高濱コラム 2008年 11月号

ある小学校へ講演に行ったとき、一人のお母さんが、泣きながら相談して来られました。小4の男の子が、大好きだったお稽古事の先生が人事異動で変わってしまったことをきっかけに、調子が悪くなり、学校にも行けなくなってしまったということでした。限られた時間内では数分の傾聴しかできず、申し訳な い気持ちで学校をあとにしました。

ところが、たまたま数ヵ月後に再び呼ばれてその学校で講演をしたときには、そのお母さんの顔は、雨から薄曇に変わっていました。それは、学校にいる「技術員さん」と良い関係ができて、教室には行けない日があっても、その技術員さんに会いたくて、その子が学校に行けるようになったからでした。

もとはバスの運転手だったというそのおじさんは、魅力的な人で、毎日「あそこの並木の木の芽が出ているかどうか見ておいてくれる?」とか、「台風が来るらしいね。風速何メートルか、おうちの新聞で調べてきて、教えてくれる?」と、明日につながる小さなタスクを与え続けてくれたというのです。その方の家族構成や趣味などを報告する姿から、たくさんの会話をしてきているのがよく分かったそうです。
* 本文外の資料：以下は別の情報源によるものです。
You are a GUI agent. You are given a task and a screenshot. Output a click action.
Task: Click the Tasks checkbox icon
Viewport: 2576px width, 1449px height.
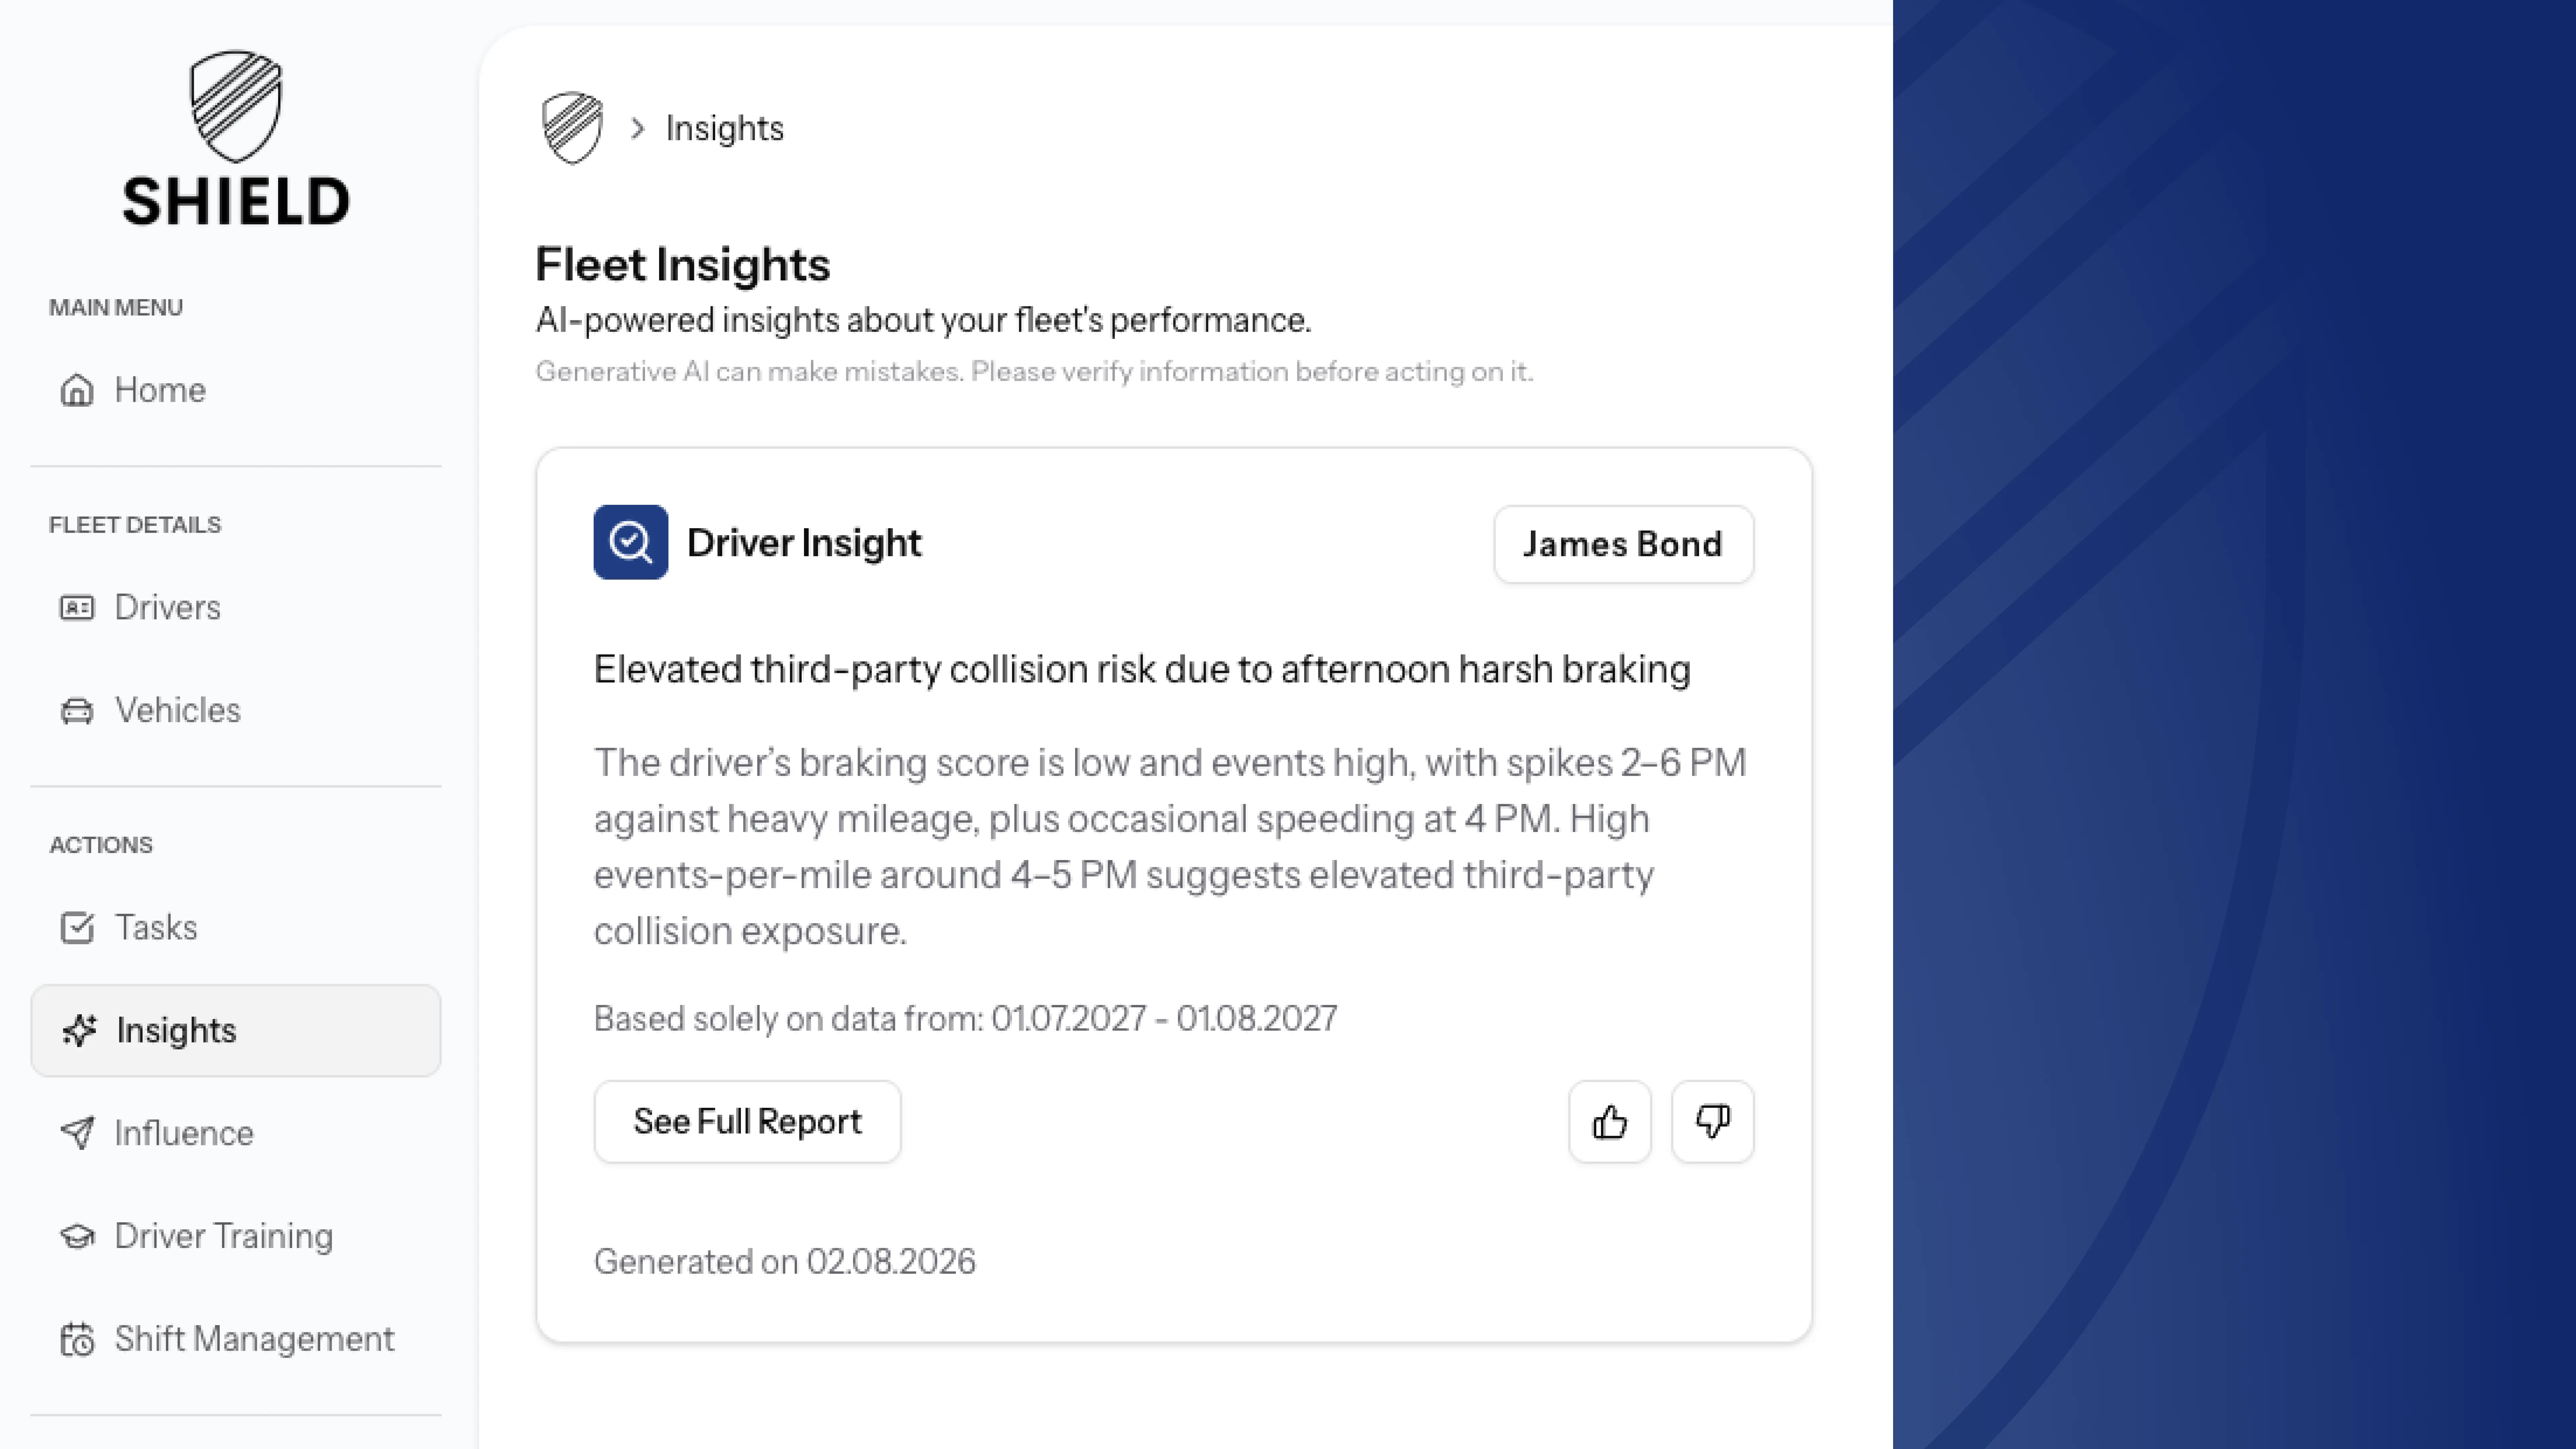pos(77,927)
こういう関係を、ナナメの関係と言います。親や教師はタテ、友だちはヨコの関係であることに対して、どれとも違うナナメ(子どもから見ると斜め上)の関係のことです。子どもの健やかな成長のためには、色んな目上の青年や大人たちとナナメの関係を持てることが大事だと、あちこちで言われはじめています。確かに、評価者とも違う、どちらかと言うと「人と人の素朴な関係」の中で人生の先輩と話すことは、染み入るように自然によい影響を受けるでしょう。私自身、振り返れば、様々なナナメの関係に恵まれたなと思いますし、親も先生も言わない人生の本音のような一言一言に興味津々で、心の耳を澄ましていた記憶があります。
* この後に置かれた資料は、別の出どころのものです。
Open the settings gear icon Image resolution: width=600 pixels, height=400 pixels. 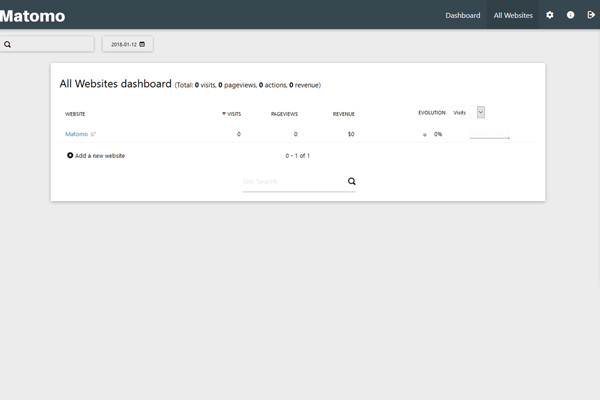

さて、つい先日、後半の授業が終了したとき、3年生の男の子たちがゾンビごっこをやろうと仕掛けてきました。睡眠不足で最 初は渋々でしたが、つかまえようとしても、子どもが床にへばりついて動かなくなるとゾンビには見えなくなるというルールにしたり、唐辛子の粉末(もちろん 想像上の)を投げられると、もがき苦しんだりと、やっているうちに、クリエイティブになってきてどんどん面白くなりました。

そして、最高潮に盛り上がったところで、我ながらこれはすごく怖いゾンビになりきったぞと感じながら子どもを追いかけたら、一人の少年が追い詰められた拍子に、よほど怖かったのでしょうジャンパーを振り回して抵抗してきました。モノを使ってはいけないよと言おうとしたが早いか、脳天でゴチッと音がしました。全力でヌンチャクのように振り回したジッパーの金具が、私の頭に当ったのです。そして流血。頭の血は大げさに見えますから、本物のゾンビのようになってしまったのですが、子どもたちは緊張した瞳になっているし、当事者の子はうなだれてしまうし、散々な収束でした。

子どもに罪はなく、現場の責任者としてやりすぎですし、妻の「いい年して、何やってんの」という言葉がもっともふさわしい大失敗でした。しかし、自分で自分を笑ってしまう、そこはかとない可笑しみが残りました。そして、ふと、こう思いました。今日のは失敗だったけれども、花まるの講師たるもの、遊ぶとなったら本気で遊ぶことは大事にしたいなと。そして、子どもたちから、親や学校の先生には言えない相談もしてもらえる、面白くて信じられるナナメの関係でありたいものだなと。